Sweet-spicy drinks inspired by the mangonada are all over the Tianguis. One helado stand, Chelicas, shows us how they do it.


 

 

Juan and Maricela Ibarra

WALKING THROUGH THE MARKET WITH Bruce Oehlerking is like watching a lord walk through his village—”Mr. Bruce,” they all call him, and any effort to pay for what we nibble along the way is rejected so firmly that I soon stop trying. Never mind that, as I just learned… he doesn’t own any of it any more.

But when I meet Juan and Maricela Ibarra, the well-appointed couple who bought it less than a year ago, I know that they’re the owners but Bruce is still, in some sense, running the show. Certainly he’s his own boss since, as he points out, he’s not in a line capacity, he doesn’t report to anybody. He just does what he sees needs to be done.

HP

What he’s really done is find successors who will keep his dream alive—a Mexican couple who, like him, have the revenue from other construction projects to take the long view on the property, and like the idea of this Mexican market incubating businesses and conveying Mexican culture. Even in the short time I’ve been coming here, I can see that they’ve provided an infusion of capital and labor that has given some of the old buildings a needed freshening up. (The new concrete work on El Gran Paseo is quite nice.)

Tortilla machine at Don Rafa

Working our way through the Tianguis from a different angle, we stop at a stall called Don Rafa, which has the best bit of gadgetry on the premises—a large comal for frying tortillas, and next to it, a device with a grinder and a conveyor belt, which rolls out masa like a ribbon of pasta and punches out a circle, which Don Rafa Nuñez himself grabs and flings straight onto the comal. What’s left falls into a bucket, and then you can feed it through again—since it’s not wheat flour, it has no gluten, and thus doesn’t toughen up with repeated working. Compared to the handpatted tortilla restaurants, they’re able to crank them out, and in fact sell them in bulk to other vendors here. Want some to take home? They’ll be ready in one minute, as many as you need. (It’s kind of like having a toaster at the table.)

The Nuñez family and Bruce exchange hugs, and then we sit to grab a bite. “We’ve created over a hundred businesses here, more than 600 jobs,” he tells me. Looking at the Nuñez family as they hustle to serve their customers together, he says, “This is what it’s about.”

We walk back from the market, past a building presently used for a Mexican Bingo-like game, with numbers painted on the walls. “The challenge,” he says, “is to get people to get out of their house, when you have Amazon, and every food vendor of the world with your iPhone, saying bring me this, bring me that. You don’t ever have to go out of your house. So what we’re providing people is a reason to come here—the experience.”

So for seven years he’s been growing an experience here.
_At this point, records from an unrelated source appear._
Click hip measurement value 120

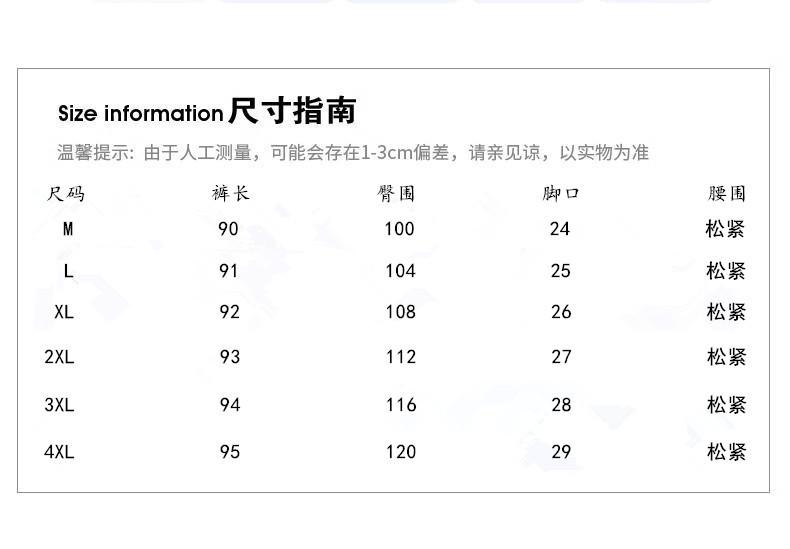coord(400,452)
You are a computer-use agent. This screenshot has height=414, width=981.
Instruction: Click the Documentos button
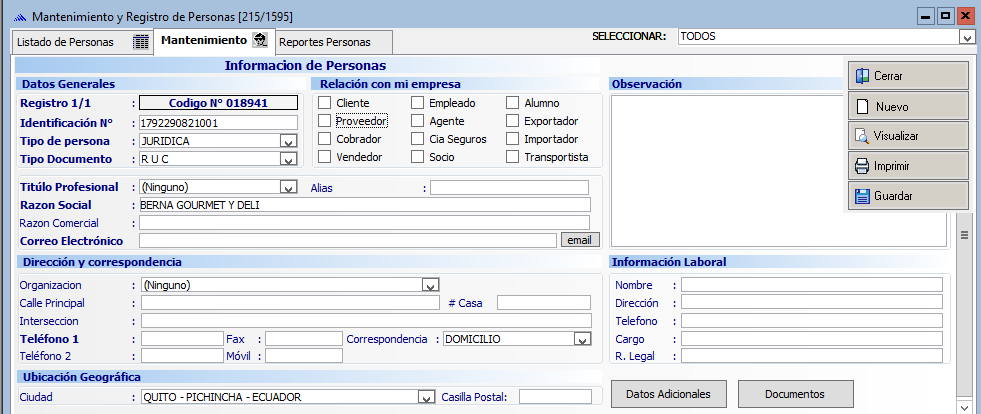point(795,394)
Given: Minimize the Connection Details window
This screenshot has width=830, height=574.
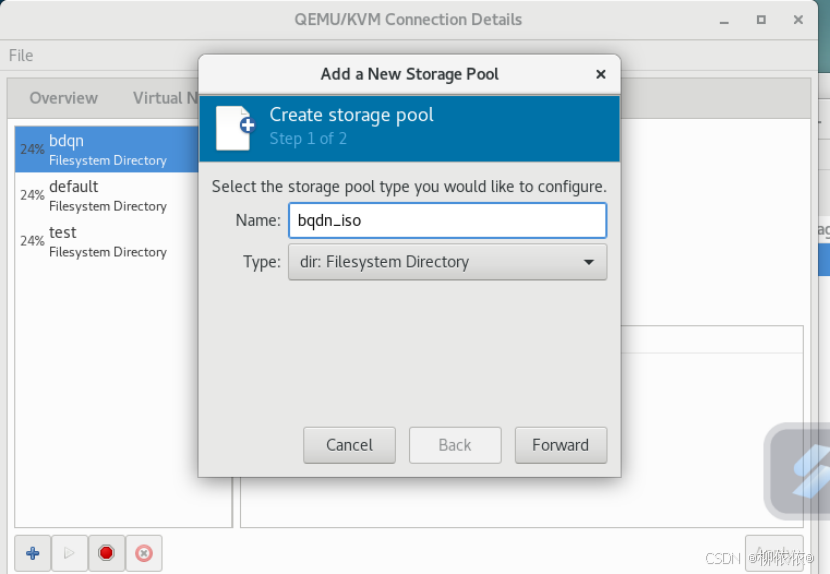Looking at the screenshot, I should pyautogui.click(x=726, y=20).
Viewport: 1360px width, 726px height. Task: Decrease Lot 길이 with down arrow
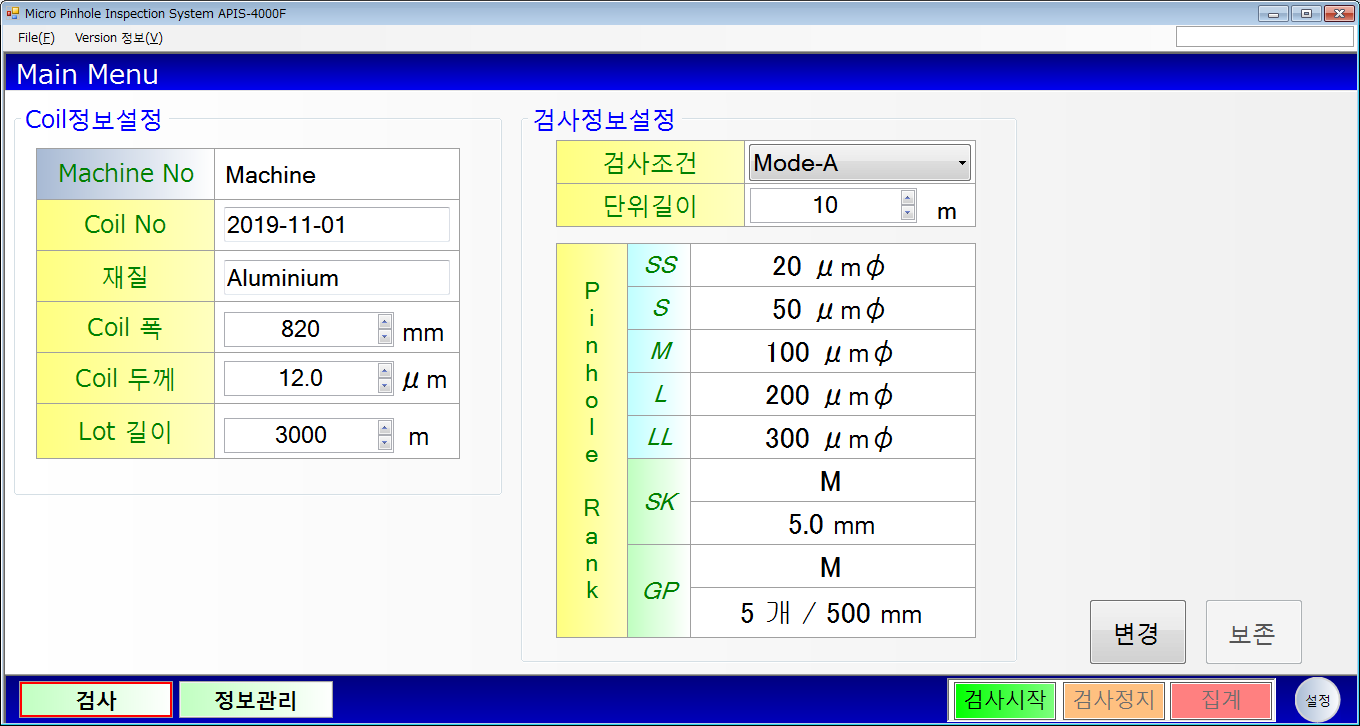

It’s getting ready to offer the world something you wouldn’t expect to see in the suburbs—”My motto is, come experience a taste of Mexico, from the culture to the language to the music to the food. I want to make it a destination in this part of the country, the real taste of Mexico.”

Bruce Oehlerking

We think of suburban developers as guys who tear down the last truffula tree, to put up more prefab houses. But Bruce Oehlerking is like a Lorax of tacos, preparing a field for Mexican businesses to grow. As if to endorse the somewhat strained Seussian metaphor working itself out in my head, he points out a huge oak in the middle of a scraggly patch of grass.

“See that oak? It’s about a 200-year-old oak, it was going to come down for parking,” he says. “All this is going to be for handicapped parking. But that baby’s stayin’,” he says.

We stand looking at it, and digesting. “I’m having fun,” he says. Then he seems to emphasize the next sentence, as if he’s revealing something kind of important, like the secret of his life.

“I make things happen,” he says.

 

 


Michael Gebert is el patron of Fooditor.

To find the Tianguis from Chicago, take I-90 west to exit 56, IL-25. Follow the signs north toward Santa’s Village, until you see the Milk Pail complex. The outdoor market is open weekends only through the end of October; a smaller market will be in tents on the premises until April.